Is your ISP modem in bridge mode?

17

Not in bridged mode. It's Xfinity's Arris modem and its connection status page shows a delegated prefix with a /64. (I hadn't thought to look at the modem's page, as I hadn't needed to mess with it for quite some time.)

BTW, the main reason I have a router after their modem/router is because their web management doesn't let me disable their DHCP function. I notice they have both IPv4 and IPv6 DHCP servers.

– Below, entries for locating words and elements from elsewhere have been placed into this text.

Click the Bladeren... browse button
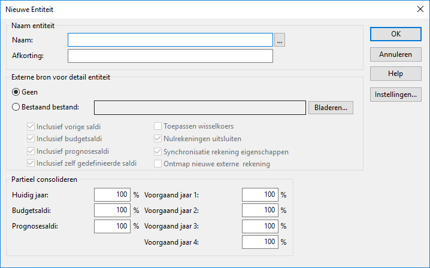 [x=331, y=108]
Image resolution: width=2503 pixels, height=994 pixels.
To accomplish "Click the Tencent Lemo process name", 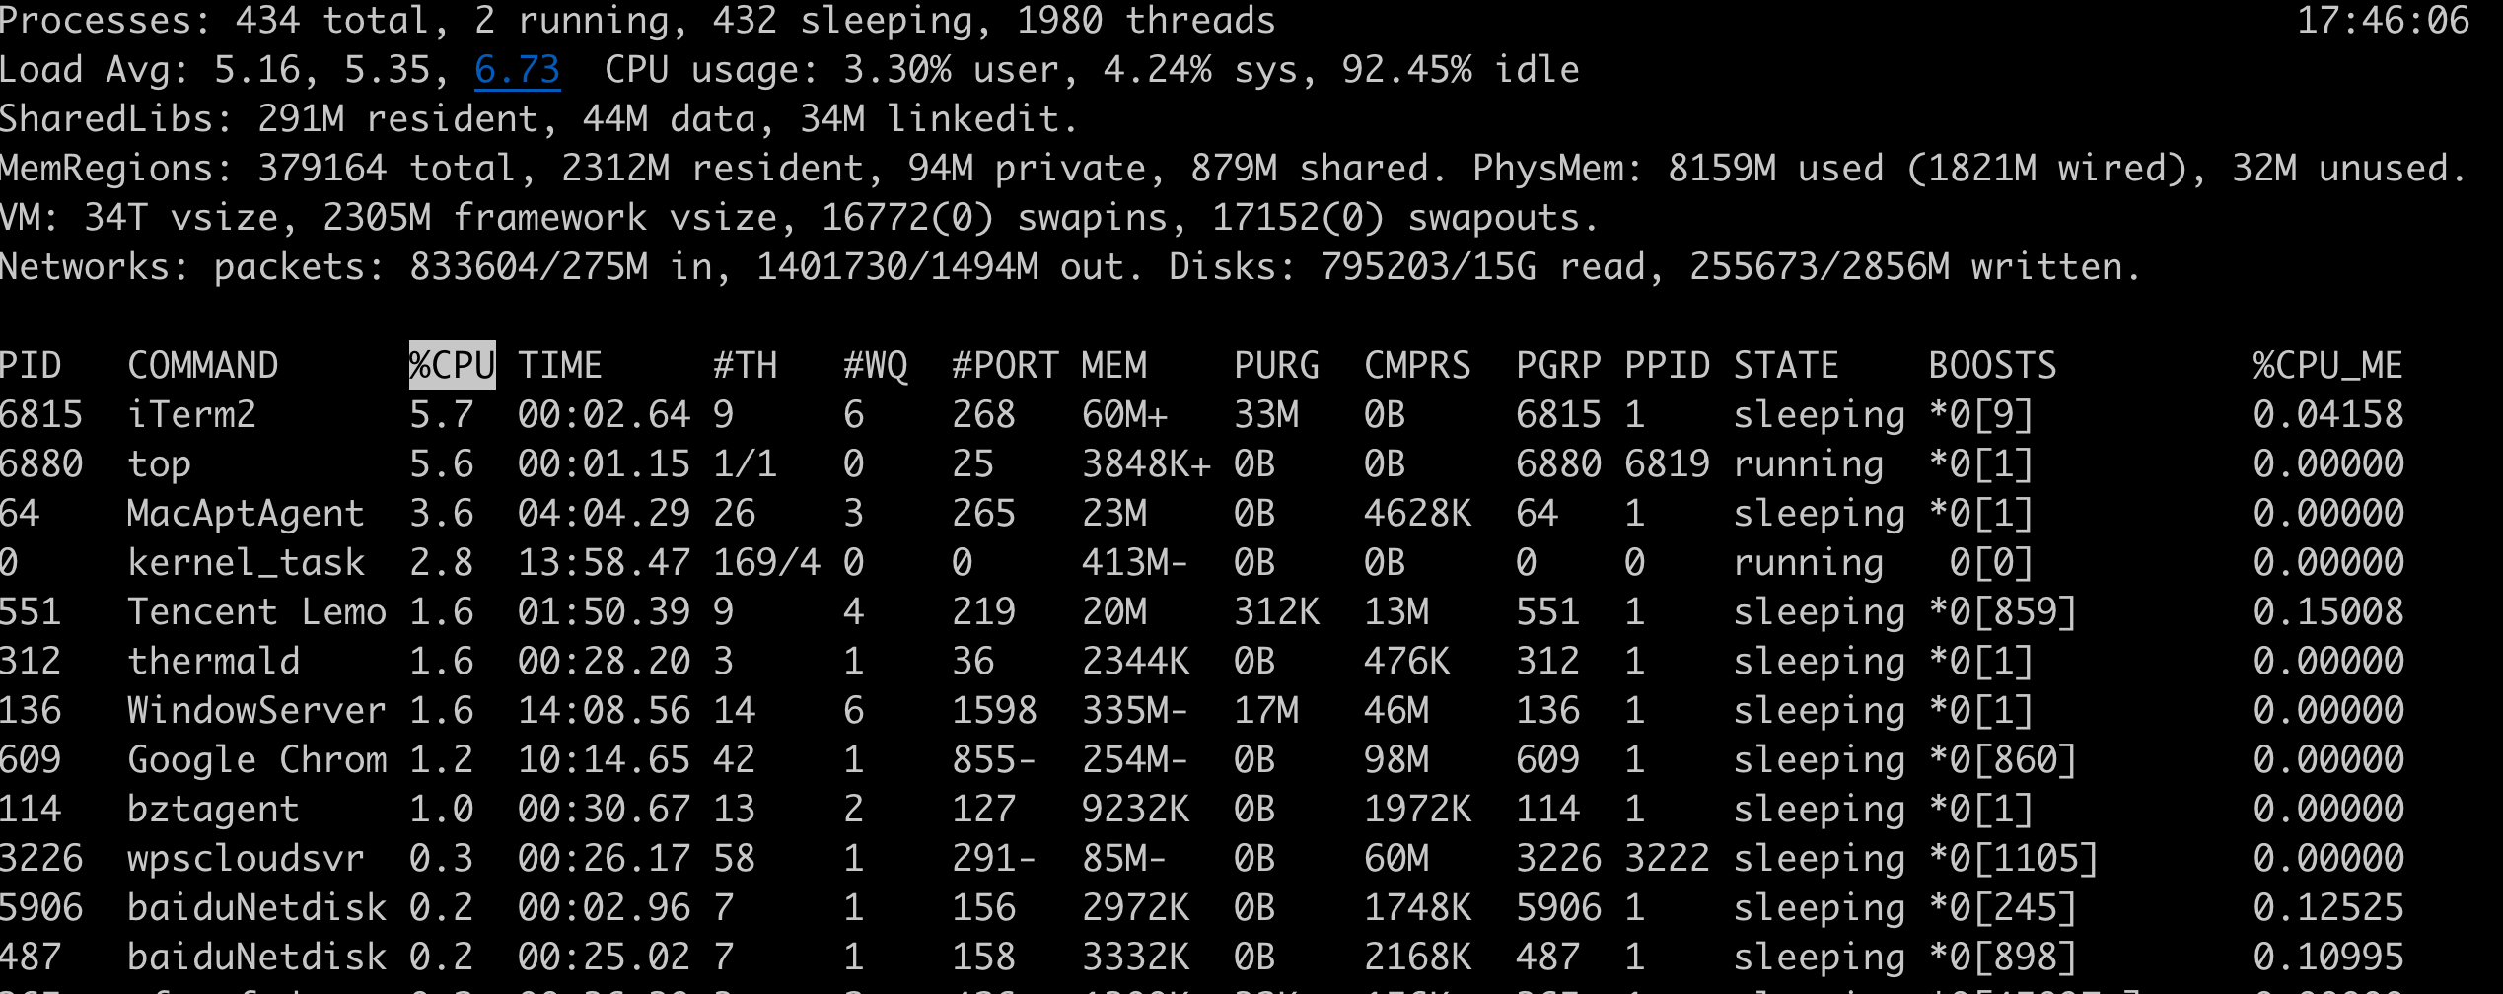I will pyautogui.click(x=256, y=612).
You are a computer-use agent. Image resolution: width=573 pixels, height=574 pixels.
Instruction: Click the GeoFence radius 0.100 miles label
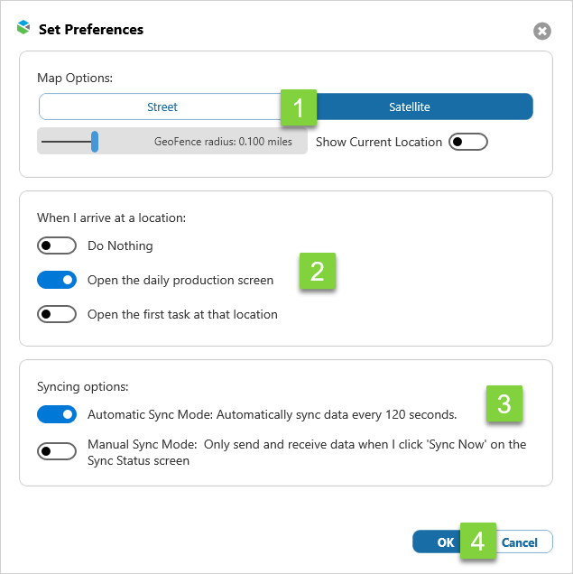[x=223, y=142]
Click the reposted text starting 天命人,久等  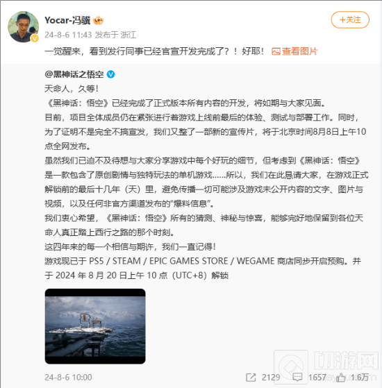206,182
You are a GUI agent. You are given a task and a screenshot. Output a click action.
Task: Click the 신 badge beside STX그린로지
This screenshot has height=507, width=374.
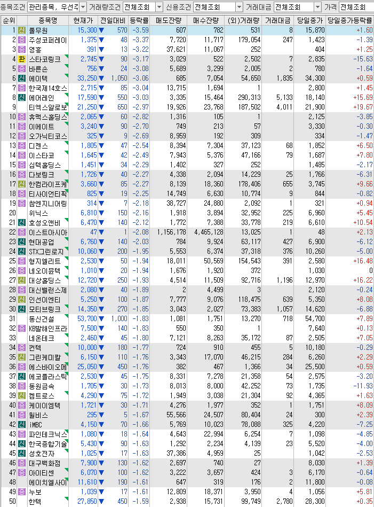click(x=21, y=251)
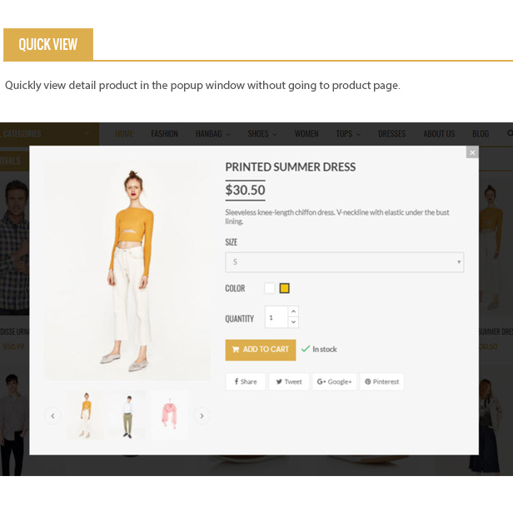Share product on Facebook
Viewport: 513px width, 531px height.
pos(246,382)
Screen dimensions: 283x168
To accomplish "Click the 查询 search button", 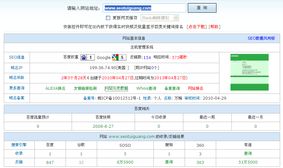I will click(x=202, y=8).
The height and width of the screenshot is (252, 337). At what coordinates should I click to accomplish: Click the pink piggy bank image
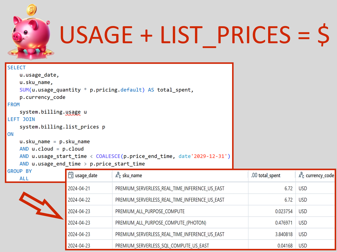click(30, 37)
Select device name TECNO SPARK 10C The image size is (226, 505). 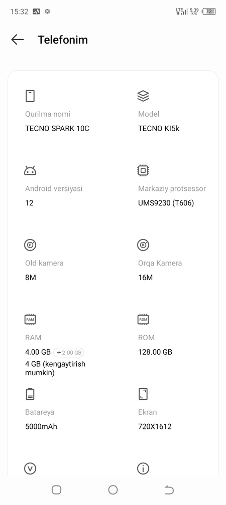coord(57,128)
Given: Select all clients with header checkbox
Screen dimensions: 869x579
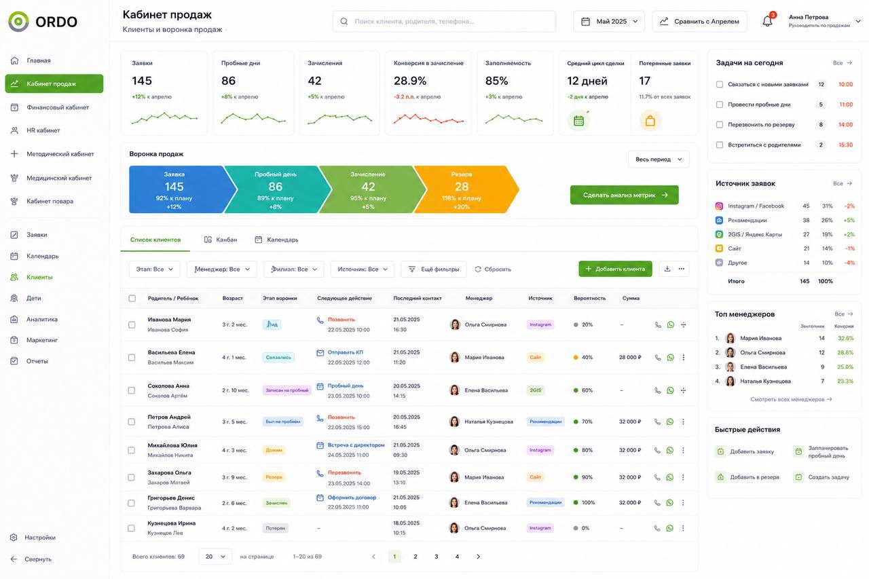Looking at the screenshot, I should click(132, 298).
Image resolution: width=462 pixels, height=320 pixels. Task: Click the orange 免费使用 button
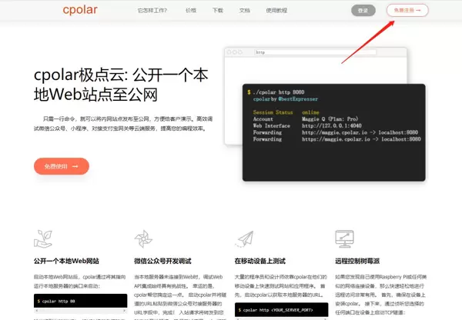point(62,166)
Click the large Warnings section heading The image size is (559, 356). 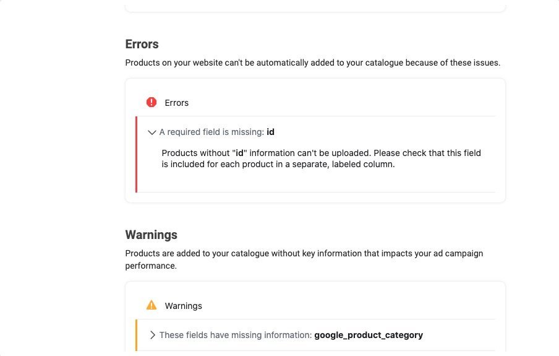coord(151,235)
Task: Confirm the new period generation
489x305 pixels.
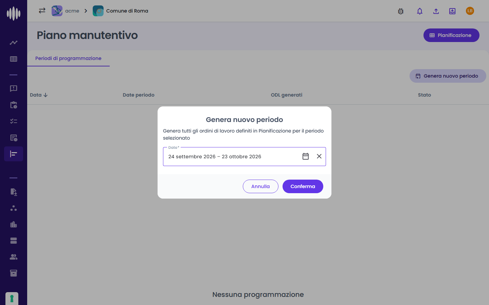Action: point(303,186)
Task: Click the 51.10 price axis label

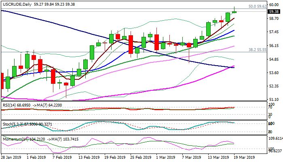Action: (273, 99)
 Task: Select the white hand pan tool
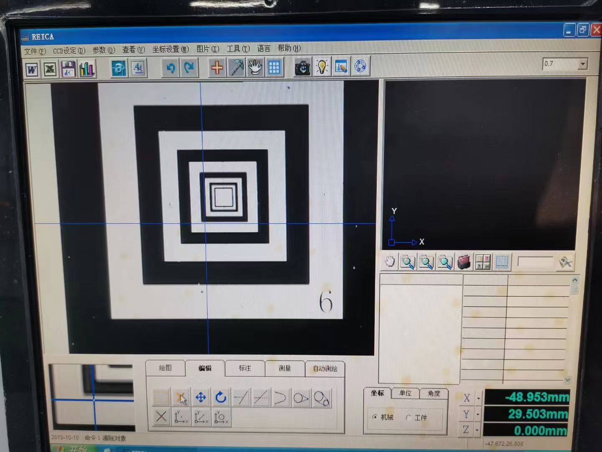click(255, 67)
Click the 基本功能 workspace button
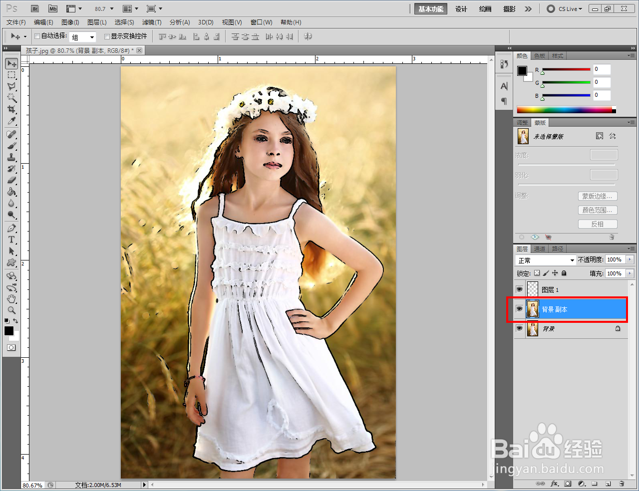This screenshot has width=639, height=491. (430, 9)
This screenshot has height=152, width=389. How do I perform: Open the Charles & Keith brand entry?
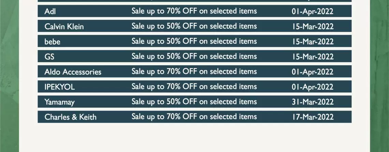pyautogui.click(x=70, y=117)
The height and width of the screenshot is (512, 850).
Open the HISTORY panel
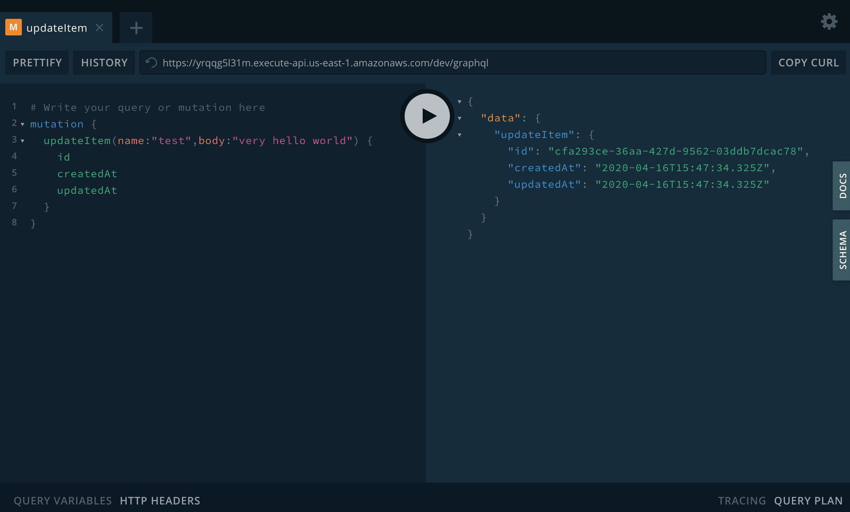[104, 63]
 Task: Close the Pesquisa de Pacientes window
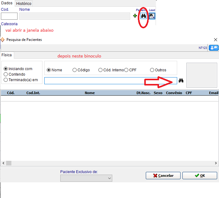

I've got the link between modem and router set to 172.24.0.0/24 with the modem as .1 and the ZyXEL as .2.

1 Like
18

Your ISP modem is handling the PD'd IPv6 subnet.
If possible, switch to bridge mode and let your router be the gateway.

2 Likes
19

Damn, I didn't think bridge mode was available on their residential connection. It's a switch in the main Gateway At a Glance page. I'll have to try that once the family is done using the Internet for the day.

1 Like
20

After switching to bridge mode and restoring the router setting to stock, I'm seeing v6 addresses everywhere, so things seem to be mostly working.

I ran the following v6 connectivity test and it tells me that the large packet ICMP isn't getting through, so it can't do PMTUD. I don't know what to do with that.

http://test-ipv6-vm4.comcast.net/index.html.en_US

Under Network/Firewall/Traffic Rules, I can see Allow ICMPv6-Forward is enabled. So I guess something else must be blocking those packets.